Cette façon de faire des mathématiques invente la démonstration par preuve analytique générale. La théorie s’abstrait des problèmes concrets.
Les mathématiques grecques franchissent le seuil d’axiomatisation : un ensemble de règles opératoires générales s’appliquent sur des prémices données pour en déduire des résultats spécifiques. Ces résultats s’inscrivent dans un domaine de résultats possibles qui permet d’identifier des solutions générales correspondant à des problèmes généraux, définis par des ensembles finis de prémices données quelconques. C’est la naissance des théorèmes.
La méthode déductive se fonde sur une conception théorique abstraite de l’unité, d’où l’on tire un ensemble de nécessités qui constituent l’axiomatique déductive : une logique. De là, des théorèmes permettent d’engendrer encore plus de théorèmes, et c’est tout un ensemble compact de connaissances qui se déploie.
Du ciel des idées à l’ici-bas géométrique, une verticalité essentielle organise l’univers : le logos.

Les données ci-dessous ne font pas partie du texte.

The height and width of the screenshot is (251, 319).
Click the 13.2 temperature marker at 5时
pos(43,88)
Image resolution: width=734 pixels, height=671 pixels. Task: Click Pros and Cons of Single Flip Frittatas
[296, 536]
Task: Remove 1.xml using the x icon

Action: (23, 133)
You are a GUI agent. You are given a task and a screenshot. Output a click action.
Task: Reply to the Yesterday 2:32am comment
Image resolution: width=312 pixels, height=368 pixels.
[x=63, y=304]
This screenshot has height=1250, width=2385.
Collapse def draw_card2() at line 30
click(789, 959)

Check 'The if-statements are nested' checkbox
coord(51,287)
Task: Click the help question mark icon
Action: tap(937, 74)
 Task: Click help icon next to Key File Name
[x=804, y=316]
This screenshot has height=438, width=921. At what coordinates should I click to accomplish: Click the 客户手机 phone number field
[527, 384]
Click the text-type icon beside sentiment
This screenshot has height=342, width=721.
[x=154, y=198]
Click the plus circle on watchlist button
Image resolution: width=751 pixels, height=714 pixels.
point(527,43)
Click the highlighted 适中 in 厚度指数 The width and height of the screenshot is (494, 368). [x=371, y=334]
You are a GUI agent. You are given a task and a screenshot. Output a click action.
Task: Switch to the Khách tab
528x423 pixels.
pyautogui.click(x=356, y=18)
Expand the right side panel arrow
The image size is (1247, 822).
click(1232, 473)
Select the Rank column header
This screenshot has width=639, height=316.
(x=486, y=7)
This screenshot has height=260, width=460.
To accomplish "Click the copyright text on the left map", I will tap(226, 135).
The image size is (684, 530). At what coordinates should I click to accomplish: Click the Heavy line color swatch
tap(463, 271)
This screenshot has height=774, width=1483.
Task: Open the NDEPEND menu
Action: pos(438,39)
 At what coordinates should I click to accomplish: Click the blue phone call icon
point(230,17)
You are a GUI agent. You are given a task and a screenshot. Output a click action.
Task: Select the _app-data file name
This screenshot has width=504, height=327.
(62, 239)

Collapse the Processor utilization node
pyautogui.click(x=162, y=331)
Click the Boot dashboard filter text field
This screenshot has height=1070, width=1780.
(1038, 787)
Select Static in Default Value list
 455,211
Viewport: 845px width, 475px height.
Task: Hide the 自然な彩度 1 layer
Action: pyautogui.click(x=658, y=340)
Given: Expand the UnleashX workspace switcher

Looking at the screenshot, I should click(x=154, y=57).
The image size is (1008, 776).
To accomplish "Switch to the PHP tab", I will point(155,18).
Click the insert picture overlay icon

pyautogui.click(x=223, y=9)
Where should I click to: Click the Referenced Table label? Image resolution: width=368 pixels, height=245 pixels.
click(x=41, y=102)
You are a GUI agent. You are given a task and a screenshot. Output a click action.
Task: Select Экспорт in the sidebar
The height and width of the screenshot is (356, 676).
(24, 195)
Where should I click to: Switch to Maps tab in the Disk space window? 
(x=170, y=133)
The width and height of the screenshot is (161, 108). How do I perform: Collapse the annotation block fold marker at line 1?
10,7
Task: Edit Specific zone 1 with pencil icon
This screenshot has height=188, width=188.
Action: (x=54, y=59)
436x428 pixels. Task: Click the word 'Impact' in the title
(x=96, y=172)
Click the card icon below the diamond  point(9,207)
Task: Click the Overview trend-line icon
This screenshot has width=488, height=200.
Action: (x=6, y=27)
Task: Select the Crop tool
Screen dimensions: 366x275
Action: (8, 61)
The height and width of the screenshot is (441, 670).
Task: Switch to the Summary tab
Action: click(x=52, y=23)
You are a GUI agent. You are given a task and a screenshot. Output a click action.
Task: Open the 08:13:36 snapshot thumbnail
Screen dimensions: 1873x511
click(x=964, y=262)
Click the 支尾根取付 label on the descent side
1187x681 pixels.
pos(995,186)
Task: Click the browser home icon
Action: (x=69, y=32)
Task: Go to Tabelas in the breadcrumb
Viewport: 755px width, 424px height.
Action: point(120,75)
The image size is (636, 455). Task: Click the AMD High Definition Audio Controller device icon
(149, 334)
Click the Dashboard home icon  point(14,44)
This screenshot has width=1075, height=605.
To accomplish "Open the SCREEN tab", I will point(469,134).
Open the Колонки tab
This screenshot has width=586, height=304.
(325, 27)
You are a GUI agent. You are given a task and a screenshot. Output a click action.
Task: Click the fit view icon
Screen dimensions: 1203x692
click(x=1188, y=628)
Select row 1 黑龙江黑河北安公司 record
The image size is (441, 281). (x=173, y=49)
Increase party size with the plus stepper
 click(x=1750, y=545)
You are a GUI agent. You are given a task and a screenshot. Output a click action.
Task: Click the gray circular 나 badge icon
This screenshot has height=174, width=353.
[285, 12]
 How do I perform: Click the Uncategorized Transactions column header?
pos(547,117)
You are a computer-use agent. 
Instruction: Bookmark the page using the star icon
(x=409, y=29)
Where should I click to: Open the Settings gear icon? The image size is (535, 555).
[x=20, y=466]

Et puis surtout, la logique grecque forge en son cœur le concept de preuve qui permet de trancher par l’observation empirique, le vrai du faux, et, par des jugements de vérité, de conclure sur la validité d’un énoncé. Par exemple, étant donné un résultat observé : « le pont s’est effondré », considérant des prémisses données : « tels et tels matériaux ont été utilisés », on peut en déduire si la série d’opérations techniques de construction est valide ou pas (i.e. : conforme aux nécessités logiques de la nature des choses). Et finalement, on peut en tirer des inférences pour améliorer l’efficacité des techniques.